_Given text_:
Page Updated:- Sunday, 06 March, 2022.


Earliest ????


Open 2020+

Ukfield Lane


01732 862221

Greyhopund 2017

Above photo 2017.

Greyhound sign 1993Greyhound sign 2017

Above sign left, June 1993, sign right, 2017.

With thanks from Brian Curtis


I believe this has also been referred to as Grove Cottege.

I have reference to a "Greyhound" at Bough Beech. Which may be the same pub, local knowledge required.


Sevenoaks Chronicle and Kentish Advertiser, Friday 19 August 1949.

Former hotelkeeper sent to prison.

Series of charges against an ex army officer.

The story of an ex-8th Army captain's incursion into the licensing trade was heard at Sevenoaks Court on Thursday when Gerald Thomas Uwins, formerly of the "Greyhound Inn," Hever, was sentenced to a total of 12 months imprisonment on seven charges, 21 other cases being taken into consideration.

Mention was made of a sum of 500 being advanced to accused (in connection with which there was no charge) to finance him on taking over the "Greyhound" by the man who was best man at his wedding and who had a receiving order made against him on his failure to repay the money, which he had borrowed.

It was stated that the accused's first wife had divorced him and that he had since married a girl of 21, telling her his age was 37 and that he had been to Oxford. According to the police, Uwins is 46 years of age.

Uwins pleaded guilty to the following charges.

Stealing by a trick 250 from Harold Charles Ward.

Obtaining 100 from Alfred John Studholme by false pretences, with intent to defraud.

Obtaining supplies from Preston Mineral Water co., to the value of 2 16s. by false pretences; obtaining supplies from the same company to the value of 3 12s. 9d.

Obtaining supplies from Leonard Groves, "Holmesdale Tavern," Sevenoaks, to the value of 2 12s. by false pretences; obtaining supplies from John Edward Mannifield, "Camden Arms," Sevenoaks to the value of 16 6s.

A false entry showing 7 to have been paid to Southdown Motor Coaches.

He elected to be dealt with summarily.

For the prosecution, Mr. Tunstall and leads that while working as a barman at the "Black Prince Hotel," Bexley, accused got to know a Mr. Roy Bawcutt, whom he told he had the opportunity of taking a public house and asking Bawcutt to finance him, offering to pay 50%, of the profit monthly. Bawcutt managed to get 500 which he paid to Uwins and was himself later sued for the money, which he had borrowed.

In November or December last, Uwins got into contract with Mr. Ward, father-in-law of Bawcutt. He told Ward he had taken the "Greyhound" at Hever and that Bawcutt had promised him 1,000 but had only giving him 700, that he was in low water and had not enough to buy a crate of brown ale. Ward let him have 250 on condition that he took out a life policy for 1,000. The policy was taken out but allowed to lapse after the first payment and Ward have not received anything back.

In January of this year, Uwins met Mr. Alfred John Studholme of High Ridge Farm, Oxted and told him he wanted to work up the catering business. He asked for and received 100, promising to repay as soon as business improved. Apparently just before Uwins left the "Greyhound" Studholm asked about the money and was issued he would be paid when the business was sold. Four or five days later Uwins left the "Greyhound" and Studholme heard no more about him or the money.

Mr. Tunstall detailed the transactions with the Presta Mineral Water Co., and how they have finally stopped supplies on credit, and describes how Uwins had approach Mr. Groves and Mr. Mannifield and obtained the supplies mentioned in the charges by saying in one case that he had sold out over Easter and then the other he had been let down by someone.

_Short problem a_: Copy the entries word for word, from the line containing "Click the Добавить button" through the last line of the entries.

Target pointing data
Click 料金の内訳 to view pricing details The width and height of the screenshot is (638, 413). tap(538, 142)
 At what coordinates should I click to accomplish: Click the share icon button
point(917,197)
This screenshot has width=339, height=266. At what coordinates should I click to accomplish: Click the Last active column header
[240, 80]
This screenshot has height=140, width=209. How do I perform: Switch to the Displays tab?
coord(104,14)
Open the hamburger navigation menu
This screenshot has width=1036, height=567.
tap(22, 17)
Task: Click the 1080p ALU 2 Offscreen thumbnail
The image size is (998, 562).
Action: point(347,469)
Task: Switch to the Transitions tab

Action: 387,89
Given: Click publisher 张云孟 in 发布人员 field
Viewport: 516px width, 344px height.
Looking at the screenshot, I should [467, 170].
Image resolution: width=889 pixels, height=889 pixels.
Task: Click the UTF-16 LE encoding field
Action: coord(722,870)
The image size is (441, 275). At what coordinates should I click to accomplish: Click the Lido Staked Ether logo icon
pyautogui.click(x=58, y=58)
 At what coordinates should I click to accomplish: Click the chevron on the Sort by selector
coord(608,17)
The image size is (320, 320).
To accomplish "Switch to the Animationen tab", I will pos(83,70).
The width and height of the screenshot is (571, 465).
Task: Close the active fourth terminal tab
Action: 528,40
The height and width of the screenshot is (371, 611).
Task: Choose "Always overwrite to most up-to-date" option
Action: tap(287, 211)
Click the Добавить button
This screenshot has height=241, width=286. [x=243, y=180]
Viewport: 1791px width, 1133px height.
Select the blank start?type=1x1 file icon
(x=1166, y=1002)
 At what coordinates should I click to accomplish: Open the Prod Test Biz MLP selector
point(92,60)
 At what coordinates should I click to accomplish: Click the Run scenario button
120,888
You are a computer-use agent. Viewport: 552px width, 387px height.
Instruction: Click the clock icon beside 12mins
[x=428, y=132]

_Short problem b_: According to the Greyhound page, what total prison sentence did Gerald Thomas Uwins receive at Sevenoaks Court?

_Correct answer a_:
Click the Добавить button
This screenshot has height=241, width=286. [x=243, y=180]
Viewport: 1791px width, 1133px height.
Select the blank start?type=1x1 file icon
(x=1166, y=1002)
 At what coordinates should I click to accomplish: Open the Prod Test Biz MLP selector
point(92,60)
 At what coordinates should I click to accomplish: Click the Run scenario button
120,888
You are a computer-use agent. Viewport: 552px width, 387px height.
Instruction: Click the clock icon beside 12mins
[x=428, y=132]

_Correct answer b_: He received a total of 12 months' imprisonment on seven charges.